I broke and wept, but I shut it back down quickly. It scared me. No, I’m not afraid to cry. I used to cry quite easily, and while the tears don’t flow as quickly as they used to for me, I still have less trouble with that concept than many who are afraid to show their pain or emotions or lose control of the heart’s pressure cooker. I don’t tie whether or not I cry to my manhood. The shortest verse in the Bible is a two-word sentence, “Jesus wept.” If God can cry, so can I.
But this scared me, because it wasn’t a release of the pressure built up in my soul so much as an explosion of the container. The pain, hopelessness, despair, and sheer pointlessness of it all just washed over me in an instant. I felt as though I’d been plunged into icy waters that have no bottom. I couldn’t breath, would quickly drown, and die. Since I am not quite ready to give up on encountering God on this plane rather than the next, I couldn’t surrender to the desire to just let the waters swallow me. Although I am usually a just jump into the cold and let it steal your breath away, get it over with quickly person, I know that these waters I must ease into if I am to survive. But the release is needed.
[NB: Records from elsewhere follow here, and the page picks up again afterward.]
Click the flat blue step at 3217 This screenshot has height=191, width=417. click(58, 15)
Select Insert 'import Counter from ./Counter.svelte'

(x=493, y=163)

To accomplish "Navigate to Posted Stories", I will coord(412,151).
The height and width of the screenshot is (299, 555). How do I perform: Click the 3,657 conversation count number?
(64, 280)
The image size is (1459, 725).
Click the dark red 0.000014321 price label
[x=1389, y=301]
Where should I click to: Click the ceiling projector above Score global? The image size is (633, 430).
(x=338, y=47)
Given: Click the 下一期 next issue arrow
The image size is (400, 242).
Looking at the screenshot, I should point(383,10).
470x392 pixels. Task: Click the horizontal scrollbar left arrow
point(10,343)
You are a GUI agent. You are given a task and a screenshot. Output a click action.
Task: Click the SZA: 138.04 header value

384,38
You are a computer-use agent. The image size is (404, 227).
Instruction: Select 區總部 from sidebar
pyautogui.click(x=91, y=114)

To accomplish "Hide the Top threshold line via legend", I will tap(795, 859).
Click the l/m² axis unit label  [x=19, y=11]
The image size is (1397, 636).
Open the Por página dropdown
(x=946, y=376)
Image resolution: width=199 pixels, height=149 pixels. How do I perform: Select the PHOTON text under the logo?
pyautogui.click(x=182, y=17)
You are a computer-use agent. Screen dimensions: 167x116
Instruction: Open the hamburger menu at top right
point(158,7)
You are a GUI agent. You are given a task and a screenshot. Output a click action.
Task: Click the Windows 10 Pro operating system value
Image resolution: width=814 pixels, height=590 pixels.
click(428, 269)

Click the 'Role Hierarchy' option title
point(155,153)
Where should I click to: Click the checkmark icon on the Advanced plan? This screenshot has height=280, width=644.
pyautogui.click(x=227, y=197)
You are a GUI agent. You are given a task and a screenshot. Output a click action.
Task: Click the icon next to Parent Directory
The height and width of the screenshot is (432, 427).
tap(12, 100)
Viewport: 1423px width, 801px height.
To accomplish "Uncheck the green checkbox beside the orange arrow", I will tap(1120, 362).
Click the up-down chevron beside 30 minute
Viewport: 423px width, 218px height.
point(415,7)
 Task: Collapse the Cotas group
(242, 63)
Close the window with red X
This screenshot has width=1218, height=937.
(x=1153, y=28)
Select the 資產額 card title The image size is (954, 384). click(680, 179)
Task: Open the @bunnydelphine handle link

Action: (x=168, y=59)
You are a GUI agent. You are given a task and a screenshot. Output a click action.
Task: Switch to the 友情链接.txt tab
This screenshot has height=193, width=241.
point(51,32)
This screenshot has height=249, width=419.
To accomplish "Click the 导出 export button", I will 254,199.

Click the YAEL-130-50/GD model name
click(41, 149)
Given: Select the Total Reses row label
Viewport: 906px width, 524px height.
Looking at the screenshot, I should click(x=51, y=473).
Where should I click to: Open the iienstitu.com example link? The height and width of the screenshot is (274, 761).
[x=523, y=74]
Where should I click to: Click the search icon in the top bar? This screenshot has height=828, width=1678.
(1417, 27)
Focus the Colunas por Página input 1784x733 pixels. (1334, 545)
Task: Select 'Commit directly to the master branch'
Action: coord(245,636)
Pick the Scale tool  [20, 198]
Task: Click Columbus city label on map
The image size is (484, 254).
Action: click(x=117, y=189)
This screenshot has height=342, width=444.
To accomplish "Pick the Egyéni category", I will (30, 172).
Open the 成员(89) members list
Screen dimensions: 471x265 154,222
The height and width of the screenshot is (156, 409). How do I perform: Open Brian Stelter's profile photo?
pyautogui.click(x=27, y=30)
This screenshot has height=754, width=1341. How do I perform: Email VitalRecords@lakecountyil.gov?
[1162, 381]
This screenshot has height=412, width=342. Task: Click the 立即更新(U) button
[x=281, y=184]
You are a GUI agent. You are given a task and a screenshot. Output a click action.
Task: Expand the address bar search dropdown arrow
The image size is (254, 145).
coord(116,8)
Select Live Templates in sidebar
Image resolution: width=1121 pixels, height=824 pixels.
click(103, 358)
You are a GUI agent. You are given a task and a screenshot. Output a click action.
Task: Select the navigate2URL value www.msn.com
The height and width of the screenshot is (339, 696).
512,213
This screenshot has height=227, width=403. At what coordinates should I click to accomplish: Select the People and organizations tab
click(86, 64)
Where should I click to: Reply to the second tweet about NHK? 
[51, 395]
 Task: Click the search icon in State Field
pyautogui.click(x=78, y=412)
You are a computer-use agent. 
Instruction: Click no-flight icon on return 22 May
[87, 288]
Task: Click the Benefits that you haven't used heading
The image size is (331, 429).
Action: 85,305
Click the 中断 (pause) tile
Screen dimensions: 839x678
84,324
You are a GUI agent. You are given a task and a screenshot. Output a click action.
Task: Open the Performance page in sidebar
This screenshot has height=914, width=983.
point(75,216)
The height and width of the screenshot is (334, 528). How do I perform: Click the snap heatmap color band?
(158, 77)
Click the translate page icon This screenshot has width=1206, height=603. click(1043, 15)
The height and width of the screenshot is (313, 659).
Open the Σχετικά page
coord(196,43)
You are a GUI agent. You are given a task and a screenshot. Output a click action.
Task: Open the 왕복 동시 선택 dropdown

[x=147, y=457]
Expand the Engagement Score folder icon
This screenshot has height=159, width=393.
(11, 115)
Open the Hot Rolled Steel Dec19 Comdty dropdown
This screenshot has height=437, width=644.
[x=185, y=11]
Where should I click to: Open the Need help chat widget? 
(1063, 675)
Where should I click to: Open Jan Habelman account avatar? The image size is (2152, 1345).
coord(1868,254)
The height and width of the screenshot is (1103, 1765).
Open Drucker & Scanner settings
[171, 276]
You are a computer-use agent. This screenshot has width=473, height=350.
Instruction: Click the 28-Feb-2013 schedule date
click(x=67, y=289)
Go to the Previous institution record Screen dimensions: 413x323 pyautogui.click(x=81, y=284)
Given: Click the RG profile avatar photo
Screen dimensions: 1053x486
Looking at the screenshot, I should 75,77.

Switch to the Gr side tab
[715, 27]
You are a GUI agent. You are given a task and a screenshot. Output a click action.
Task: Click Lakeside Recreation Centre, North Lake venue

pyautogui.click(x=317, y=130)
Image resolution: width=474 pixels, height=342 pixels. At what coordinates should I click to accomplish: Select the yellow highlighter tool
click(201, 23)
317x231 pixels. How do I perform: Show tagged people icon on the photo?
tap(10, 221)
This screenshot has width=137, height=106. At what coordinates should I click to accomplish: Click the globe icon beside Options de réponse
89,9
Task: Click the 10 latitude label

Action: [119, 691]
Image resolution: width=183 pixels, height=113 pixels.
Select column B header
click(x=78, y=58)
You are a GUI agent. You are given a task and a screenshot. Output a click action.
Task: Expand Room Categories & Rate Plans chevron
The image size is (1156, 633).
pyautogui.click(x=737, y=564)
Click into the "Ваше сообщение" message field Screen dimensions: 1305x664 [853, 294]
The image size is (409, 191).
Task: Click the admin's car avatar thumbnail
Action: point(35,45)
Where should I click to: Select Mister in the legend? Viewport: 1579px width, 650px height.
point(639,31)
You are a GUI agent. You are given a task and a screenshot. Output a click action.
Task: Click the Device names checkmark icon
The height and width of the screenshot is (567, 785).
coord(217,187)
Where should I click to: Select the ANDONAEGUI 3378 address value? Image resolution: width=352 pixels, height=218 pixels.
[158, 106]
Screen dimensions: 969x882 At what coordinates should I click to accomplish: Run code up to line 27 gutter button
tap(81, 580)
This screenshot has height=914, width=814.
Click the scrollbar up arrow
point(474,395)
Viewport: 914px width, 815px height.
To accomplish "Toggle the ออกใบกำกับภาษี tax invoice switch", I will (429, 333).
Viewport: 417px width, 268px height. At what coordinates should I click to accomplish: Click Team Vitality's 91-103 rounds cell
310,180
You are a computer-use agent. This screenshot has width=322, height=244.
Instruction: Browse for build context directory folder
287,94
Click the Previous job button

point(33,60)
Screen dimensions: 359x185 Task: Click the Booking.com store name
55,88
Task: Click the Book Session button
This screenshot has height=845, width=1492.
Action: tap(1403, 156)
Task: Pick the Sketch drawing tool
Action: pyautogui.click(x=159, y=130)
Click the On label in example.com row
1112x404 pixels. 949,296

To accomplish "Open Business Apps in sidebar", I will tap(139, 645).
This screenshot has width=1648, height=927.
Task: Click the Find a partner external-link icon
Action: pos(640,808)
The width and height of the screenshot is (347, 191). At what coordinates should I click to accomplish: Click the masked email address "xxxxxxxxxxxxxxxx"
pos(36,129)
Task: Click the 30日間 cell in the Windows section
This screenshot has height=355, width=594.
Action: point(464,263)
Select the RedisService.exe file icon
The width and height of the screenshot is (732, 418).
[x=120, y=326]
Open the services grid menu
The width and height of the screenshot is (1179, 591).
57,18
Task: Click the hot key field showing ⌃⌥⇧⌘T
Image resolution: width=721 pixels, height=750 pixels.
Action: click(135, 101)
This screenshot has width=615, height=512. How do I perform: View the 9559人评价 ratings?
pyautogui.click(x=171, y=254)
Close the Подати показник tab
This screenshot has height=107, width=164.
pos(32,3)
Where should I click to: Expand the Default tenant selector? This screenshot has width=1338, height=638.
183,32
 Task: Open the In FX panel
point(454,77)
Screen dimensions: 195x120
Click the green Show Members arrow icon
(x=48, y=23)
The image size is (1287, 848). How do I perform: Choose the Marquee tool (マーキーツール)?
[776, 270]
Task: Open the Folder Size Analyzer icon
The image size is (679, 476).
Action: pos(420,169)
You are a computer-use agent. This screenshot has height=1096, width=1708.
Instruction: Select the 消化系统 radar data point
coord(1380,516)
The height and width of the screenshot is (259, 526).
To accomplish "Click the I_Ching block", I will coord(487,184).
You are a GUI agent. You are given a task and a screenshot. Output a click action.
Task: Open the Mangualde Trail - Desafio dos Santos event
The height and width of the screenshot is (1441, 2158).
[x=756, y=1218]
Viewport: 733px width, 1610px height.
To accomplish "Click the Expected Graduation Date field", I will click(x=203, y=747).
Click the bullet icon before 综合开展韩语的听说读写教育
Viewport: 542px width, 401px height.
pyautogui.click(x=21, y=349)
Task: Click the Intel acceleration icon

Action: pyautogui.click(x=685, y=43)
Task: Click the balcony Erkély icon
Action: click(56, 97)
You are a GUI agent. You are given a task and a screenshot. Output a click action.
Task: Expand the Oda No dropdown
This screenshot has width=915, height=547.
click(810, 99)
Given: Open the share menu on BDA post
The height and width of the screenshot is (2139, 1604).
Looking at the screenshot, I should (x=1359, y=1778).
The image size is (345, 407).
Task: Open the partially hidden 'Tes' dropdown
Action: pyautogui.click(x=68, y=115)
I need those tears to fall and wash away the poison that’s killing my heart and soul.
For too long I have been dealing with the symptoms, with the leaves and shoots and branches in my life. Maybe once in a while with the trunk, but I haven’t gotten near the root, not even in a quite fearless and thorough moral inventory, where I saw more trunks than branches. Tired and lethargic? That was likely the small branches of depression. So I treated the depression. And in doing so, I realized that under the depression was the larger limbs of anger, so I tried to give my anger to God and learn ways to mange it and release it. Then looking more closely I see that the anger goes back for years, a huge trunk in the tree of my life from early childhood. And that’s as much as I’ve been able to see. But I know that under the ground that stops my vision, beneath the canopy of exhaustion, depression and anger, is a root in my heart that is scarred and wounded somehow, and that that wound is poisoning my entire tree of life. There’s something wrong, that has been wrong for a very long time, that is causing the visible signs in the trunk, branches and leaves of my life. It’s time to quite trying to doctor what I can see and get to the root of the problem.
I feel as though my entire life has been hindered. The most important experiences of life are out of reach. Obstacles such as fear and the past, interfere with relationships, with self-image, with performance and achievement, with happiness. The destructive behaviors the symptoms of my wounds made it feel natural to choose have repeatedly halted the progress of my life. Anger cost me so much. I have lost important people and opportunities for years to this little luxury I can no longer afford, and feel burning me up from the inside out, even now. I have been frozen and imprisoned by fear. Guilt has eaten me like a cancer, quietly killing me as I pretended it was not even there. Symptoms, each and every one.
I have tried the focusing on each major symptom to fix my life. Trust God to dispel fear. Accept forgiveness and erase the guilt. Stop treating my everything with drugs and alcohol and my life would get better. And it has. But the truth is I have a shattered soul. And fixing the cracks on the surface of my life will not give it stability and integrity. The fissures go too deep. They must be fixed below the surface or the foundation will simply shift and crack again and again, repair after repair. But right now, the symptoms are in the way of getting to the problem. I am so angry and lost in the darkness of a past I can’t erase or escape that I can’t see to get at the real problem. My life has been a season of destruction, and the healing is not going to be a simple process of identifying and dealing with one or two issues.